Abnormal mitochondrial functions could be involved as the exact hypothesis surrounding the malfunction of these genes is unclear. However, the central nervous system is usually dependent on the pathway of oxidative metabolism. Therefore, in this case of mitochondrial damage, there is subsequently decreased energy production, increased oxidative stress, and release of cellular apoptosis (cell death) factors because of which the individual’s central nervous system might be damaged, and the infant, upon growing in later stages of life may develop retardation or epilepsy complications.
A gain-of-function mutation has also been attributed in the cases of Wiskott-Aldrich syndromes, wherein the protein has been associated with an X-linked form of severe congenital neutropenia.
Severe congenital neutropenia is similarly related to reticular dysgenesis (a disorder of hematopoietic stem cells) that can primarily affect all bone marrow lineages due to mutations in the AK2gene.
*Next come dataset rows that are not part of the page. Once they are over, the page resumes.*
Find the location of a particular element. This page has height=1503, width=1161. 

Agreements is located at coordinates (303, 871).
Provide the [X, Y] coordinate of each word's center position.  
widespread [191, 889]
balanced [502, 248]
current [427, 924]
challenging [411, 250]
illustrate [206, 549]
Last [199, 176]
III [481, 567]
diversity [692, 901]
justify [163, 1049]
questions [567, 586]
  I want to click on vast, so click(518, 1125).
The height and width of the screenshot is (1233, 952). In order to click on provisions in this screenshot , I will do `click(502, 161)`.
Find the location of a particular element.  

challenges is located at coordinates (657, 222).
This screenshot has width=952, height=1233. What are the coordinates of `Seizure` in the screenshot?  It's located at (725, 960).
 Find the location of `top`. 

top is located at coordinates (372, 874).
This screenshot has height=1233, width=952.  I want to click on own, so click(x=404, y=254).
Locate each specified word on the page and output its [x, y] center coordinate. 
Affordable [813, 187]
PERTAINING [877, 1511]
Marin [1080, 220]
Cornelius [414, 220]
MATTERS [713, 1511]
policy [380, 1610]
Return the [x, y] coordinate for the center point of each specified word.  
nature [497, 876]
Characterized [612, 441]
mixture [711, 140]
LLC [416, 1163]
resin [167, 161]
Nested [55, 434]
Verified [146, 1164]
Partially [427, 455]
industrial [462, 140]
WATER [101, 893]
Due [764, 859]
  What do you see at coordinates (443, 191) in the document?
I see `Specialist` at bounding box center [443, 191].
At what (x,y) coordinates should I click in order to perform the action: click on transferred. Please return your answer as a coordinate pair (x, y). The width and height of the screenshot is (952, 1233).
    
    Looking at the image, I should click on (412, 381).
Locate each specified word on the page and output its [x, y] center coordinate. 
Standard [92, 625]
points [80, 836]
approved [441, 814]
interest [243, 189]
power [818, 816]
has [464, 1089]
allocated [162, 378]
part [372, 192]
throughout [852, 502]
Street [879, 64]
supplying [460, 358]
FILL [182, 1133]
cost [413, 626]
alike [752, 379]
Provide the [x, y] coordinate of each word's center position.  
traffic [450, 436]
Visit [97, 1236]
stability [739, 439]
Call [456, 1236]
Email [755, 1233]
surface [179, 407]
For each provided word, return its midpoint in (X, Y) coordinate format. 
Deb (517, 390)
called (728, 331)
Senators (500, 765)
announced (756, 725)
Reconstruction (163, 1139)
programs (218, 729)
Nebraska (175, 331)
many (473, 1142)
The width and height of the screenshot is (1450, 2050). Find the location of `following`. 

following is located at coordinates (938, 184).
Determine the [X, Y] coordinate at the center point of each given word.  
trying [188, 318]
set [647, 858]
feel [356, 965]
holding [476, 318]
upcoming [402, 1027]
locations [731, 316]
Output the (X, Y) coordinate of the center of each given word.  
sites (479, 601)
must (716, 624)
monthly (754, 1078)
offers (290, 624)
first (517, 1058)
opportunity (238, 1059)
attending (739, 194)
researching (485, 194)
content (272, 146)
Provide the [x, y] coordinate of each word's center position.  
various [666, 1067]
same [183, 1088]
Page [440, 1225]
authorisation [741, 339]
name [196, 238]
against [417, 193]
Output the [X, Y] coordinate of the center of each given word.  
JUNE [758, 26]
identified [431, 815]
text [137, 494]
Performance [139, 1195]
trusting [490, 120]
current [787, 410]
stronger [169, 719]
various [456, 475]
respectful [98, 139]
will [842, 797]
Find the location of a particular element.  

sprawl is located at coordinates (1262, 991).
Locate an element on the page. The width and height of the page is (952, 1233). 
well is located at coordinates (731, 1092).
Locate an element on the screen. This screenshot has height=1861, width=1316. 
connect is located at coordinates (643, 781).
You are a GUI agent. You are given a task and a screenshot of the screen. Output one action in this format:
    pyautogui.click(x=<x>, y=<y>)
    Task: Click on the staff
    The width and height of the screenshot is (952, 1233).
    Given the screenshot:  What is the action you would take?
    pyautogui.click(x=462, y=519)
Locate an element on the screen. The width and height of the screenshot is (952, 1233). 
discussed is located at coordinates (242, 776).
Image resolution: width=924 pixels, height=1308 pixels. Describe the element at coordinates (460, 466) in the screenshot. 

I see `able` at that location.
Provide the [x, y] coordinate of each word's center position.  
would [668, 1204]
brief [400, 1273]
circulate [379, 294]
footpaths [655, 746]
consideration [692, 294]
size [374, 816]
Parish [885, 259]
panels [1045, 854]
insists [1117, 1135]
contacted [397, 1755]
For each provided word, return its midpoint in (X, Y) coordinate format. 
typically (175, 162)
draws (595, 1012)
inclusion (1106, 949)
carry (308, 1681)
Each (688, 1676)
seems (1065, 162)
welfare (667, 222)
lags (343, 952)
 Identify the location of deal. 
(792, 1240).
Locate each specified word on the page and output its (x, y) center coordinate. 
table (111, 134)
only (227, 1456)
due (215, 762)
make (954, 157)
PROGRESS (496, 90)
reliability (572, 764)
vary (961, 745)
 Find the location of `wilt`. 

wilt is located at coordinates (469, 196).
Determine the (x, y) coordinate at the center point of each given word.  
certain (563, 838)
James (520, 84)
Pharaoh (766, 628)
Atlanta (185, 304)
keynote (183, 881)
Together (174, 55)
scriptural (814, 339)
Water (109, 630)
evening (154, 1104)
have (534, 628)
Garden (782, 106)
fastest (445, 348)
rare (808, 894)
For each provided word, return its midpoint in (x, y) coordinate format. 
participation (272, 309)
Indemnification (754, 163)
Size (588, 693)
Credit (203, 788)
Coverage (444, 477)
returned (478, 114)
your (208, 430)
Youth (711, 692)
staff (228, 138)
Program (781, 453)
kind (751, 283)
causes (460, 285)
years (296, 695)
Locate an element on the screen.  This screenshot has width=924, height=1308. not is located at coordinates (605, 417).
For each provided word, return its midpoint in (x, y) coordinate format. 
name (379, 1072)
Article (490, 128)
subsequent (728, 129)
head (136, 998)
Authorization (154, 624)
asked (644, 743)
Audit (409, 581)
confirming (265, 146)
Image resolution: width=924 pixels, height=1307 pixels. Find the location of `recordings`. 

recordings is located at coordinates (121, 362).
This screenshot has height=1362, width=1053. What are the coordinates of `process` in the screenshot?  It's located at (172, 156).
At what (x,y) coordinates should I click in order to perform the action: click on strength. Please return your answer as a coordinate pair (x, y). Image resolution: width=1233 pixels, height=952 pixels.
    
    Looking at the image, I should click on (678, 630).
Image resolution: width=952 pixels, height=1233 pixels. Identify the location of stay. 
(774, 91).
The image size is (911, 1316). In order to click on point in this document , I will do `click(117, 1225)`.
Research suggests that approximately 10 % of patients diagnosed with severe congenital neutropenia and Shwachman-Diamond syndrome may also develop myelodysplasia (myelogenous leukemia) or cancers (acute form). No cases are usually observed of malignant transformations in patients with either cyclic or idiopathic neutropenia.
The primary treatment of any congenital neutropenia is to treat the disease with recombinant human granulocyte colony-stimulating factor (rhG-CSF). However, during the three to six days when neutrophil counts are at the lowest, if left untreated, the patient can develop a severe infection that leads to multi-organ failure and death in 10 % of cases. Hence, G-CSF therapy is recommended for emergency management to correct neutropenia and significantly reduce the incidence and duration of infectious complications by improving the neutrophil counts.
Documented cases of G-CSF recipients have been shown to survive the infection risk. Still, these cases have developed myelodysplastic syndrome or acute myeloid leukemia (a form of blood and bone marrow cancer). Therefore, individualized judgment and monitoring by the physician or healthcare provider are essential in G-CSF treatment of severe congenital neutropenia.
Bone Marrow Transplantation:
Bone marrow transplantation is also indicated for those patients who cannot respond to G-CSF treatment, but they may require sibling donors. Antibiotic treatment is not advisable as there is a high mortality rate during infancy unless G-CSF therapy improves the neutrophil count.
To conclude, this syndrome, a severe inheritance, and mutated gene disorder should be managed timely by the physician to prevent the mortality risk both in infancy and in later stages of life. However, it remains a medically challenging condition.